* **Description of the task**
From the records below, transcribe exactly the lines that begin at the line with "Terms of Service (36, 1272)" and end at the line with "Privacy & Terms of Use (57, 2525)", both included.

* **Recorded information**
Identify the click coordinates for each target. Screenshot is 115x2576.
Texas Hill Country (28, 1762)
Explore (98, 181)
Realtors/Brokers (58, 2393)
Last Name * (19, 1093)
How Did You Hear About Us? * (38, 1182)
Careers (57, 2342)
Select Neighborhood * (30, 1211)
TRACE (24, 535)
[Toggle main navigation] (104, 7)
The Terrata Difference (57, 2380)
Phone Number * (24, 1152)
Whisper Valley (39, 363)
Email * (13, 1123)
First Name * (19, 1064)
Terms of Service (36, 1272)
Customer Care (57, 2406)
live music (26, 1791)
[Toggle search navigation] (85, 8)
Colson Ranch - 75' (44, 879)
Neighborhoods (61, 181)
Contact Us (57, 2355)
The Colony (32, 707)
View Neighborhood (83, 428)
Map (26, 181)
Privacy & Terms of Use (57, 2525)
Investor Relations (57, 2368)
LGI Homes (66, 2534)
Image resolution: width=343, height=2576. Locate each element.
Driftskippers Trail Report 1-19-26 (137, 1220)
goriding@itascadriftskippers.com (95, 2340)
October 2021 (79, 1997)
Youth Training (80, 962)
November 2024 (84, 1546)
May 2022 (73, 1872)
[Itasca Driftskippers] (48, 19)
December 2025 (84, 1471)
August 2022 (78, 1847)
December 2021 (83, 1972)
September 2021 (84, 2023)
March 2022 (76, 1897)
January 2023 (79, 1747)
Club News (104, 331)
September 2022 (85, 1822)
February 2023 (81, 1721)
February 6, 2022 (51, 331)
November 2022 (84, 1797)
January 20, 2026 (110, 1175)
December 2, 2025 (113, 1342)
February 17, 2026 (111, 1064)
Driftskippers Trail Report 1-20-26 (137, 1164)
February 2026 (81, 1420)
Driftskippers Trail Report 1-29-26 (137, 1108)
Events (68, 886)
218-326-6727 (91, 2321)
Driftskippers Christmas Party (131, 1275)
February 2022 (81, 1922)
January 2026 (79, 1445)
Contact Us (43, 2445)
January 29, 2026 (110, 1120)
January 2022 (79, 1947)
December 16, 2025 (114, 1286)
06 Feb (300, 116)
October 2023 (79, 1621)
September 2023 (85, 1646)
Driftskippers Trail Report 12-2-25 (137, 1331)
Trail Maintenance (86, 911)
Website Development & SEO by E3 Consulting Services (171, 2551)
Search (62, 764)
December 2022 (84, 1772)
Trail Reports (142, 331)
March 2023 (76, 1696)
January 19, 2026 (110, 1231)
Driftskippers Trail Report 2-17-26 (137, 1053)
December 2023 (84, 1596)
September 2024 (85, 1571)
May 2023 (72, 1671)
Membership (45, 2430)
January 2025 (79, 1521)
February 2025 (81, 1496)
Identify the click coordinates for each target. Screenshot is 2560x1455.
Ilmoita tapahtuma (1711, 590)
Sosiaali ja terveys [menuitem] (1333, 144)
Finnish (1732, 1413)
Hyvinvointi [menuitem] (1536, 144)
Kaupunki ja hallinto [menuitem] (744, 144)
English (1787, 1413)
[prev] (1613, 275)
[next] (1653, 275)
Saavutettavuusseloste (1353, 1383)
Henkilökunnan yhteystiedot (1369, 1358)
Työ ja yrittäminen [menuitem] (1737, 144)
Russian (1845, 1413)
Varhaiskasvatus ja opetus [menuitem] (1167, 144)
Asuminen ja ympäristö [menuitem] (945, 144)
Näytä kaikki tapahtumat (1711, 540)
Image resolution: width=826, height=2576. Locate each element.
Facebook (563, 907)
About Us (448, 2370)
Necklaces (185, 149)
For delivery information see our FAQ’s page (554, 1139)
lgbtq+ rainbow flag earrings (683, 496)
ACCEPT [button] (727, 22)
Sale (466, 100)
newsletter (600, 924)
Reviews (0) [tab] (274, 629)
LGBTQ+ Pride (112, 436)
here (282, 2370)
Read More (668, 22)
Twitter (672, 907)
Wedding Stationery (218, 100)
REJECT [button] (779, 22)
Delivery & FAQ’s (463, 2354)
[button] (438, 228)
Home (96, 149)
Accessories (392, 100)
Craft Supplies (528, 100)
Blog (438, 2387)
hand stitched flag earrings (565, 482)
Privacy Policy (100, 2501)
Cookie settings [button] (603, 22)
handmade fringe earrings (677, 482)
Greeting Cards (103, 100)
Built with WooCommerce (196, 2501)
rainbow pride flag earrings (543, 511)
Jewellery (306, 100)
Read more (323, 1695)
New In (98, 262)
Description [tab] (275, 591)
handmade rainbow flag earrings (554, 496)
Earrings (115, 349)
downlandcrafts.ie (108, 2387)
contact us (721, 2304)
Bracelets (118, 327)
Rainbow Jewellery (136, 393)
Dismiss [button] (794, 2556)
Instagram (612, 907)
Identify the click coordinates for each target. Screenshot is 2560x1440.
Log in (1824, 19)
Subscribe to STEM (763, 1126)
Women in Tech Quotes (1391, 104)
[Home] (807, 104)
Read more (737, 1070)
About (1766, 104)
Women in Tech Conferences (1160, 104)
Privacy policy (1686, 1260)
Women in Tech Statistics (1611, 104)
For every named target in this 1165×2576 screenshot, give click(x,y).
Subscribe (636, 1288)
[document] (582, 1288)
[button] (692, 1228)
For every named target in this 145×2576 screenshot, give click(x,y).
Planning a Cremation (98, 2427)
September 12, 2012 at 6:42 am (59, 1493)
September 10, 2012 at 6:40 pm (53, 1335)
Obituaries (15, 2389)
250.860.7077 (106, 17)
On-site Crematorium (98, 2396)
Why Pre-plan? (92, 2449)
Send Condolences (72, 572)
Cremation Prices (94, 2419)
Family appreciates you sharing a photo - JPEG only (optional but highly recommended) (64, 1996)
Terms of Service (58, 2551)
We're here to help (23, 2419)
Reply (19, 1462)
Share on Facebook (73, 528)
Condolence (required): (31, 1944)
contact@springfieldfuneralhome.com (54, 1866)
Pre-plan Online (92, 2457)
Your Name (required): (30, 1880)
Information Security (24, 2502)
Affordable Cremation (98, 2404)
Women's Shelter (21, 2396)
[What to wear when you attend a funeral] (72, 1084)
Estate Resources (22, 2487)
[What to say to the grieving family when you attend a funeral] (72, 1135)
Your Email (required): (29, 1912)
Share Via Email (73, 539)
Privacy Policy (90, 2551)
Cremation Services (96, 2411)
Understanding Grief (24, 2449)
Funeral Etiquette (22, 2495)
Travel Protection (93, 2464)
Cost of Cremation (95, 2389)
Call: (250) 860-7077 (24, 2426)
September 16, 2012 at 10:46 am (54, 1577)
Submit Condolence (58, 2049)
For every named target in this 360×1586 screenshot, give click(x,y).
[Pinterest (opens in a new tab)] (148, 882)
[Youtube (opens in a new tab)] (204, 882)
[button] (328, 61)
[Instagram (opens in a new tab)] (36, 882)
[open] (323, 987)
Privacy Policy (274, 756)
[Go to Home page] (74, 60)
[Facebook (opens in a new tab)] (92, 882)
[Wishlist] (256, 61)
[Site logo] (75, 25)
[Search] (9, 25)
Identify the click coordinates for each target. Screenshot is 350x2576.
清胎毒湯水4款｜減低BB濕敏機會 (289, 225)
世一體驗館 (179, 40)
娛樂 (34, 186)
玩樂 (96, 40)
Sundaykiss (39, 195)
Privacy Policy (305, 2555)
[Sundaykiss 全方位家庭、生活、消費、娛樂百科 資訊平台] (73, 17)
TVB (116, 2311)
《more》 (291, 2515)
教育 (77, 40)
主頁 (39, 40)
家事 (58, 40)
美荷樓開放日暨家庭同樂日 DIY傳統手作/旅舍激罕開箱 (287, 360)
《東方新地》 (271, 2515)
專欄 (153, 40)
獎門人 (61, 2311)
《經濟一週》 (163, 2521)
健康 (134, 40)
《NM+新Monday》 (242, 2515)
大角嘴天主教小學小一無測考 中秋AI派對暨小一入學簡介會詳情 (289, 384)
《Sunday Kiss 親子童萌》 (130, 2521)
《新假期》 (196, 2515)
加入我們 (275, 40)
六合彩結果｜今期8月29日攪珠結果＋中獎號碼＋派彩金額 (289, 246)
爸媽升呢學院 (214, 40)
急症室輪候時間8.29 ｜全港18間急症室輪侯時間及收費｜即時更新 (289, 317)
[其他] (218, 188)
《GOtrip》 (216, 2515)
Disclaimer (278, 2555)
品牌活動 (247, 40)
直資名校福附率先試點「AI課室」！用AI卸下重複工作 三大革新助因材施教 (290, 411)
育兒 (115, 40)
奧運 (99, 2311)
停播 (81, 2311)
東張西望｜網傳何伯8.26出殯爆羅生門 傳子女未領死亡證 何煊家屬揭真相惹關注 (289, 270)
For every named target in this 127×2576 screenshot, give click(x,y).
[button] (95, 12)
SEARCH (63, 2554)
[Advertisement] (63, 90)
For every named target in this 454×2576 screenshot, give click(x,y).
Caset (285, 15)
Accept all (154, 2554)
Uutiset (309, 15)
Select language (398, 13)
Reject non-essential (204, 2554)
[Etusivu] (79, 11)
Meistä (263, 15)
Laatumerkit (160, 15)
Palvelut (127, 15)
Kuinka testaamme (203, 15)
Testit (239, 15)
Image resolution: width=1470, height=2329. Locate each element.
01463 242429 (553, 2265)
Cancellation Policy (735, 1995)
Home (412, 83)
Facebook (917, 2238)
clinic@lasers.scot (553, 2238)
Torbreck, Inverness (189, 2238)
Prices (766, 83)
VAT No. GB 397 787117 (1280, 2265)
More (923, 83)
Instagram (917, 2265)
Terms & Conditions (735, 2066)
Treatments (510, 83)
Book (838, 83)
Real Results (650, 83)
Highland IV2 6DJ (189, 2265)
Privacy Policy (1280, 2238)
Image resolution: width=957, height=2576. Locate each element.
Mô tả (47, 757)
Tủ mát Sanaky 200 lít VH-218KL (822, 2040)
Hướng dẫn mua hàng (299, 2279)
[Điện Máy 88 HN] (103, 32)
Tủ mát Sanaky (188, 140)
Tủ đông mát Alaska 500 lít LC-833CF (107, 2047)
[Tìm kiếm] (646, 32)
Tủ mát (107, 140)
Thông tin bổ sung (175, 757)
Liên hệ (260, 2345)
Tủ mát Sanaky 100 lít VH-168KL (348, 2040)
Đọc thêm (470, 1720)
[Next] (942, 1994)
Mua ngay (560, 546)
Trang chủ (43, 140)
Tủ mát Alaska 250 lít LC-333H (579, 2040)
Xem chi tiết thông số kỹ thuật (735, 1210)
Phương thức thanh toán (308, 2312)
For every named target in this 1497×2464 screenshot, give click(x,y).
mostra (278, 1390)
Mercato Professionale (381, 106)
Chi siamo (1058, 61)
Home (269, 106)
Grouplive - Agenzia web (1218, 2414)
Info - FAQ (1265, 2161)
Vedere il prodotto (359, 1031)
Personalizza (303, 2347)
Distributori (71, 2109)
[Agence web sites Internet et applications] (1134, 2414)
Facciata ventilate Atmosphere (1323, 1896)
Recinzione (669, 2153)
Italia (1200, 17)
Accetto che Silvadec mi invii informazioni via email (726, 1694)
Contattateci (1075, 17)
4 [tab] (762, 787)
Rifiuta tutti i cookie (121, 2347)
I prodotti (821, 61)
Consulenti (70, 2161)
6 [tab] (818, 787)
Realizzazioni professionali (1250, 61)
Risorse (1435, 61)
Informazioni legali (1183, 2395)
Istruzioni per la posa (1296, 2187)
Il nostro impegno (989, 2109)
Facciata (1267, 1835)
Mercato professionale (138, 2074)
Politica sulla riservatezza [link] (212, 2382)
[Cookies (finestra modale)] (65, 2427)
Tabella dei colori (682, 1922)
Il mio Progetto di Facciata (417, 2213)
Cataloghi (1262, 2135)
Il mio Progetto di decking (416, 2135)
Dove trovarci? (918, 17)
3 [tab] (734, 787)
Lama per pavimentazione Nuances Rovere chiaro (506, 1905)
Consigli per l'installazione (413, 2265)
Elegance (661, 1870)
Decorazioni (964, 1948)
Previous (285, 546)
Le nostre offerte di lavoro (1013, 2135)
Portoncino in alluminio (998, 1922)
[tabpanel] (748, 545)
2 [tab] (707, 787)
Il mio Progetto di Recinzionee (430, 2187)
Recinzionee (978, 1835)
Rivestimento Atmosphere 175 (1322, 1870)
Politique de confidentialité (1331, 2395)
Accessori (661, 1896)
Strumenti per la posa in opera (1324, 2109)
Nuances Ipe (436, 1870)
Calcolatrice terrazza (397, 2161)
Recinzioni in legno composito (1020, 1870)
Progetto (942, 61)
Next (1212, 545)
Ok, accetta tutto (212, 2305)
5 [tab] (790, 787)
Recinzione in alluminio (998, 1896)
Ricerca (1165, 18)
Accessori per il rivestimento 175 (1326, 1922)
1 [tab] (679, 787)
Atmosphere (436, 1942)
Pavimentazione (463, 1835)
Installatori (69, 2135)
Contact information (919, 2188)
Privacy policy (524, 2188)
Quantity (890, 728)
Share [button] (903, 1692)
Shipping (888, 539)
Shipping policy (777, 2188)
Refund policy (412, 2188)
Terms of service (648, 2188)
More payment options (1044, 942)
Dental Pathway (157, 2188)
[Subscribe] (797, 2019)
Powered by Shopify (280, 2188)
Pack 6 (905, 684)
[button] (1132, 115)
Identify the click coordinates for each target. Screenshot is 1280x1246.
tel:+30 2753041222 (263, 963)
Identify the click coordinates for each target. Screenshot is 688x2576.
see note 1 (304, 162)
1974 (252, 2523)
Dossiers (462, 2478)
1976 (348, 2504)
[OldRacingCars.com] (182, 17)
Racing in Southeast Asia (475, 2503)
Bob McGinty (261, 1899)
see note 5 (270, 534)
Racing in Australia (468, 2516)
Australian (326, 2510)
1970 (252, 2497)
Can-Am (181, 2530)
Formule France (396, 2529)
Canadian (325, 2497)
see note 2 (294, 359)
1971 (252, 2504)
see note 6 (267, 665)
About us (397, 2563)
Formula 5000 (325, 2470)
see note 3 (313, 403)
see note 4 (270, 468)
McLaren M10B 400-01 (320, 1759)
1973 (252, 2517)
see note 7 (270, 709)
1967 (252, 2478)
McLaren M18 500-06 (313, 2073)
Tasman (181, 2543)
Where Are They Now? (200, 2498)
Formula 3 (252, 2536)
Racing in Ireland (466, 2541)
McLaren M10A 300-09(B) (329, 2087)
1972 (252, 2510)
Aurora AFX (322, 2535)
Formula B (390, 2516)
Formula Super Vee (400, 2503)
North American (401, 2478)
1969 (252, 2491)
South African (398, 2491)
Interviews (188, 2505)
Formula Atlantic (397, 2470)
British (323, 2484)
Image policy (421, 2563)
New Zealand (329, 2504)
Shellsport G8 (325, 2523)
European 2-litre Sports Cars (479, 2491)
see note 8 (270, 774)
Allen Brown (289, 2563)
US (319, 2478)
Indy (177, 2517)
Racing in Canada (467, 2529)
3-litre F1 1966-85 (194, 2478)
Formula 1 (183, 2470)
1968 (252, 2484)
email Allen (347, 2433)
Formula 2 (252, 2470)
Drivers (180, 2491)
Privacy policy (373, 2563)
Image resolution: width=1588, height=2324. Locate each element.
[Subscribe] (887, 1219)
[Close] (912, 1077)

* **Answer to this problem**
Terms of Service (36, 1272)
Customer Care (57, 2406)
live music (26, 1791)
[Toggle search navigation] (85, 8)
Colson Ranch - 75' (44, 879)
Neighborhoods (61, 181)
Contact Us (57, 2355)
The Colony (32, 707)
View Neighborhood (83, 428)
Map (26, 181)
Privacy & Terms of Use (57, 2525)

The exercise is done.